If you want; how to submit your results to a public database

httk includes tools that, if you want to, makes it easy to submit a project directory so that your data can be made available and searchable in a public database. The normal case would be the Open Materials Database (http://openmaterialsdb.se), run by the same people involved with the httk framework.

First, if you have not yet setup a project directory, do so. I.e., collect all the files that you wish to be part of the submission and do:

httk-project-setup project_name

This creates a subdirectory ht_project in this directory. You must now use a text editor and edit three files in this directory:

  1. Edit ht_project/config and set description=A good description of your poject.
  2. Edit ht_project/license and write clearly what license you place the data under.
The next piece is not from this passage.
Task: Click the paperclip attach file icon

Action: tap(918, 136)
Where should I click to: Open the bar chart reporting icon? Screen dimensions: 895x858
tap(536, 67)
For submissions to the Open Materials Database we normally ask for the data to be placed either under a creative commons attribution license, or the public domain. (This can be negotiated, contact the omdb team at contact [at] openmaterialsdb.se.) See http://openmaterialsdb.se/contributorinfo.html for the latest info.
  3. Optional: edit ht_project/references and insert, one per line, any citations to papers, etc., that you want to associate with this project.

Once your project is setup correctly, you simply have to have the project directory as your current working directory and execute:

httk-project-submit

(or httk-project-submit <website> if you want to submit somewhere else than the Open Materials Database.)

After a series of question and a cryptographic signing of your project files, your files will be submitted to the database.

Note that submitted results are not directly and automatically processed. There is a certain level of manual examination by us to make sure the upload makes sense before we add it to the database.

Furthermore, you can edit the file ht.project/references to add or remove publications even after your result has been submitted. To re-submit updated references, issue the command:

httk-project-submit-update-references

Finally, should you change your mind about the data being published, you can issue the command:

httk-project-submit-withdraw

Which will lead to the result eventually being pulled from our data (however, also here some manual work is involved, so the result will not be intimidate.)